DOCUMENT EXCERPT -

NCAS-CMS / cf-python

A CF-compliant Earth Science data analysis library
http://ncas-cms.github.io/cf-python
MIT License
126 stars 19 forks source link

hdf5 chunk defaults and handling #781

Open bnlawrence opened 5 months ago

bnlawrence commented 5 months ago

The current behaviour when reading a chunked file is somewhat surprising (to me). If one reads this variable:

float UM_m01s02i205_vn1106(time, latitude, longitude) ;
        # skip uninteresting attributes for this issue
        UM_m01s02i205_vn1106:_Storage = "chunked" ;
        UM_m01s02i205_vn1106:_ChunkSizes = 1, 1920, 2560 ;

I see the following unexpected result:

In [30]: g = cf.read('double-chunking-testc.nc')[0]
In [31]: g.data.nc_hdf5_chunksizes()
Out[31]: ()

This is not a bug, insofar as it is the expected behaviour of the code - by construction cf-python currently doesn't remember HDF chunksizes from the read.

Should it? If so, it could be done, possibly with certain caveats on when that's a sensible thing to do, and it may well forget them when certain operations are applied (e.g. when aggregating files with different HDF chunks, when subspacing, when adding/removing/transposing dimensions, etc.).

Another V4.0 issue!

WHAT YOU HAVE TO DO -
Print the cf-python chunking issue text exactly as it appears, everything from "In [30]: g = cf.read('double-chunking-testc.nc')[0]" down to "Another V4.0 issue!".

SOURCE EXCERPT -
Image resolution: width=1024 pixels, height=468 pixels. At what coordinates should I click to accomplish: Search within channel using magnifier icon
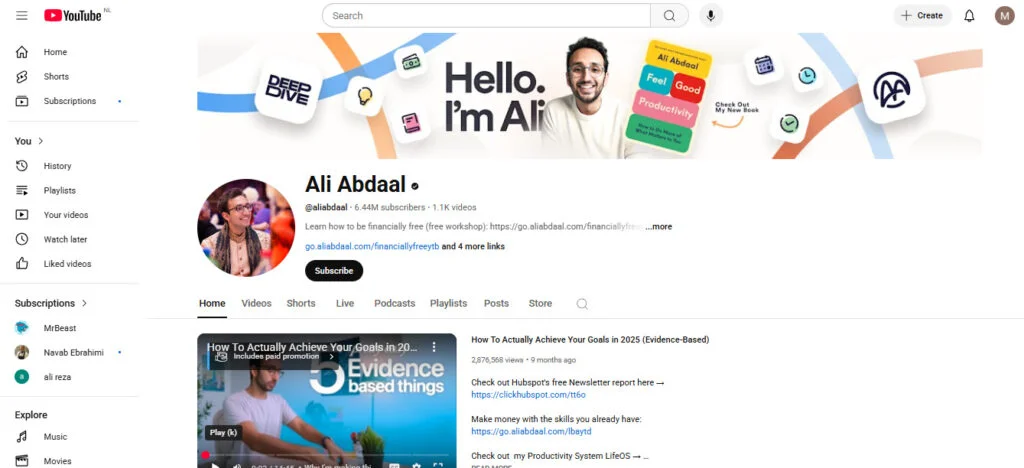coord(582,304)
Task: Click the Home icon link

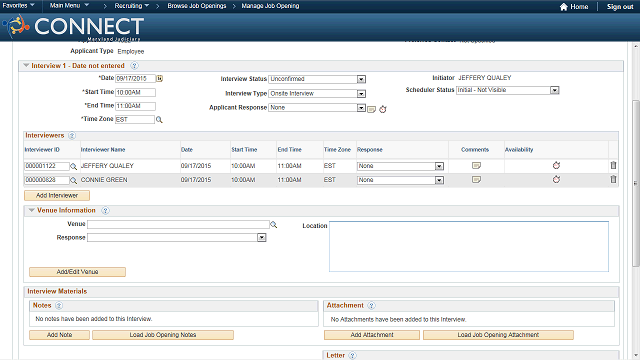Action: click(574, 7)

PROBLEM SOLUTION -
In [30]: g = cf.read('double-chunking-testc.nc')[0]
In [31]: g.data.nc_hdf5_chunksizes()
Out[31]: ()

This is not a bug, insofar as it is the expected behaviour of the code - by construction cf-python currently doesn't remember HDF chunksizes from the read.

Should it? If so, it could be done, possibly with certain caveats on when that's a sensible thing to do, and it may well forget them when certain operations are applied (e.g. when aggregating files with different HDF chunks, when subspacing, when adding/removing/transposing dimensions, etc.).

Another V4.0 issue!